De 1875 à 1880, il est affecté au 95ème de Ligne, stationné au camp d’Avord (Cher), puis en 1881 et 1882, au 21ème stationné à Langres (Haute Marne) et enfin de 1883 à 1894, au 36ème régiment d’Infanterie de Ligne, stationné dans l’enceinte du vieux château de Caen (Calvados), au sein duquel il met un terme à sa carrière, élevé par l’autorité militaire, au grade de capitaine, le 13 janvier 1894.

Après avoir pleinement assuré son avenir professionnel, vient aussi pour lui le temps de songer à son propre devenir personnel et familial. Revenu à la vie civile, il se décide à prendre pour épouse mademoiselle Marie Madeleine Bertheaume, de quinze ans sa cadette, née à Argenteuil (Seine-et-Oise) le 30 juin 1860, fille d’un ancien chef de bureau à la Compagnie des chemins de fer de l’Ouest, décédé, laquelle vivait à Paris avec sa mère, 132, boulevard Malesherbes (17ème arr.). A cette époque, Maurice Lumiere habite aussi à Paris, 118, rue Lafontaine (16ème arr.). Le mariage est célébré le 13 mai 1895.

Auguste Maurice Lumiere a été fait chevalier de la Légion d’Honneur par décret du ministre de la Guerre en date du 30 décembre 1895. Cette illustre distinction lui est remise le 13 janvier 1896, sur la place d’armes de Caen (Calvados), par le général de brigade Paul Arvers, qui commandait la 10ème brigade d’Infanterie, constituée du 36ème et 129ème régiments d’Infanterie de Ligne. Le dossier du récipiendaire est conservé aux Archives Nationales de France sous la cote LH/1675/46.

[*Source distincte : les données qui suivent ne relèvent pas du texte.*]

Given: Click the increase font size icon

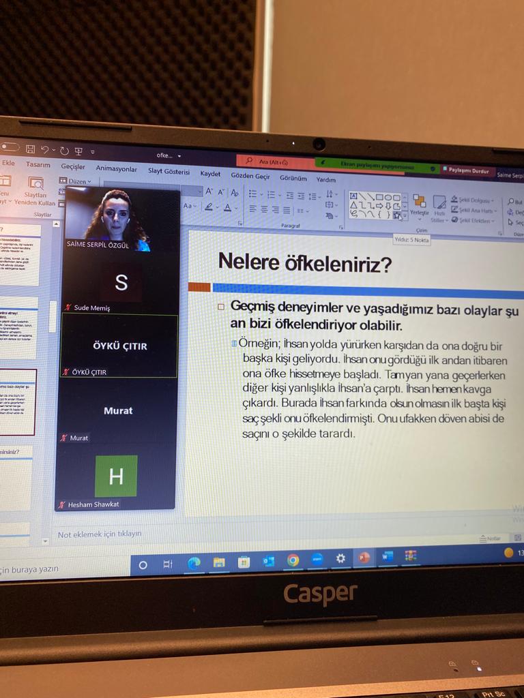Looking at the screenshot, I should [x=209, y=192].
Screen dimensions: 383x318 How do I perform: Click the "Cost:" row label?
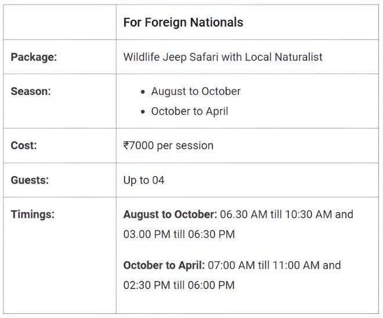tap(24, 145)
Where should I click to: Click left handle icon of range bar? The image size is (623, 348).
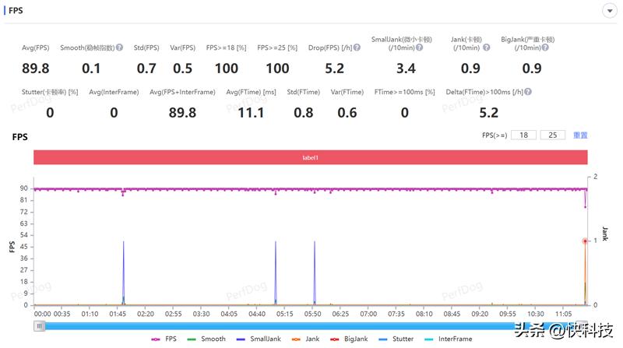[x=40, y=326]
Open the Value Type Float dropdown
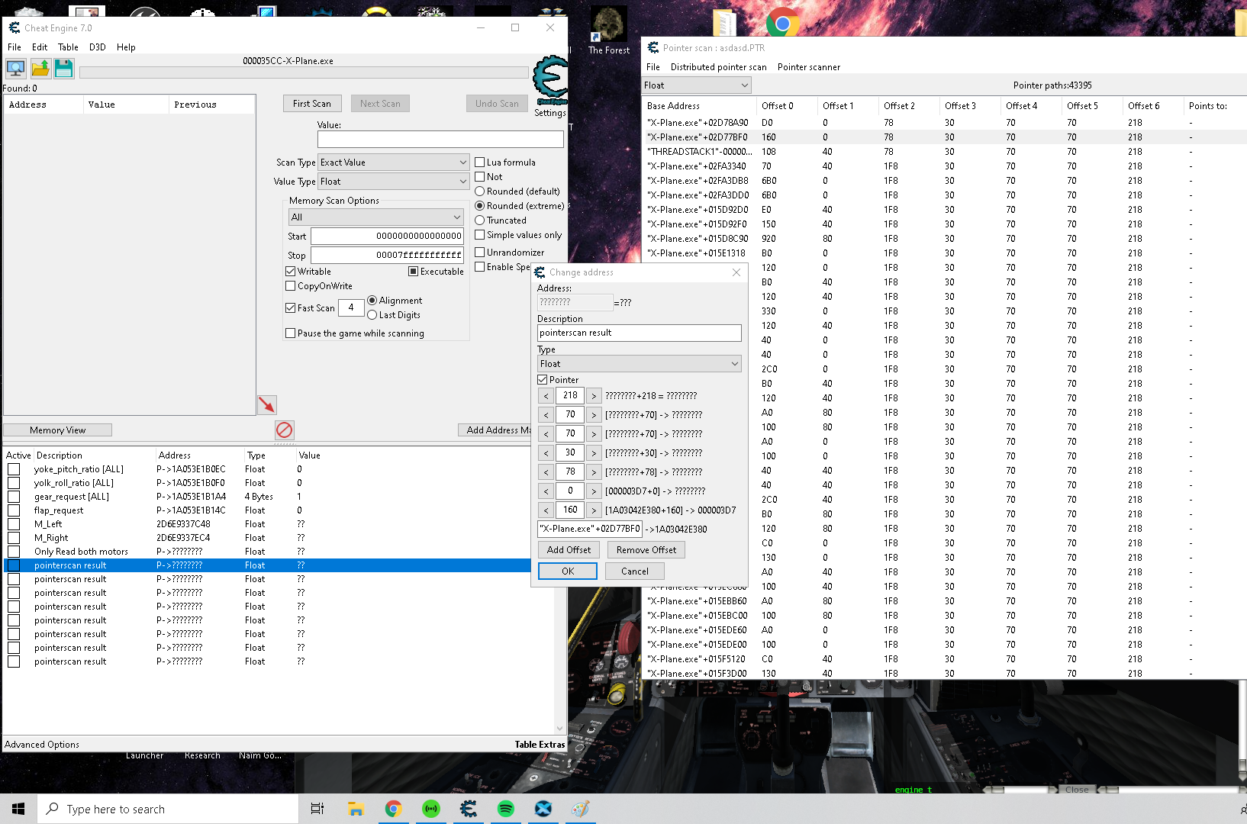Screen dimensions: 1247x824 point(393,182)
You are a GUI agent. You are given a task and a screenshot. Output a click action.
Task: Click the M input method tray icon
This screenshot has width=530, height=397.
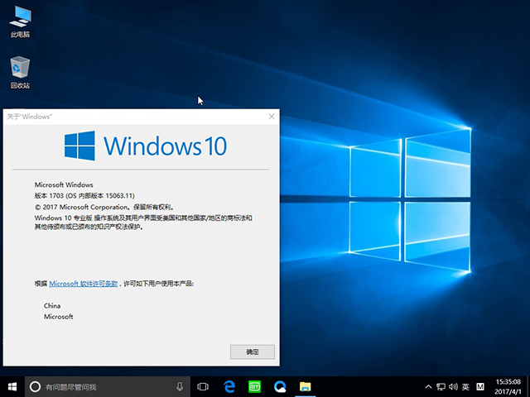coord(479,386)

Le capitaine Lumiere est décédé à Châteaudun le 16 octobre 1928. Lors de l’Assemblée Générale du 28 novembre de la même année, la Société Dunoise a tenu à rendre « un hommage ému à sa mémoire ». Cependant, aucune notice nécrologique ne lui a été dédiée dans les bulletins de l’association. Il avait pourtant montré tout l’intérêt qu’il portait à l’univers historique et scientifique en acceptant d’adhérer à l’association, parrainé lors de l’assemblée générale du 26 juillet 1904, par l’imprimeur Henri Lecesne, président de la Société Dunoise et l’érudit abbé Charles Cuissard, ancien bibliothécaire à Orléans et curé de Saint-Denis les Ponts, près de Châteaudun. Par testament olographe, la veuve Lumiere, née Bertheaume, a légué à la ville de Châteaudun la maison familiale, sise 2 Cloître Saint-Roch, à charge pour la municipalité d’héberger gracieusement un organisme associatif, loi 1901, à vocation culturelle … Malheureusement, la réalisation de cette clause testamentaire a été longtemps retardée pour cause de conflit militaire mondial entre 1939 et 1945. Et ce n’est effectivement que le 3 mai 1952 que le Conseil d’administration de notre association a pu se réunir dans ses nouveaux locaux, mis à disposition depuis janvier 1947, enfin bien aménagés et garnis des meubles provenant des legs Peigné et … Lumiere !

La Société Dunoise leur devait bien ces quelques lignes.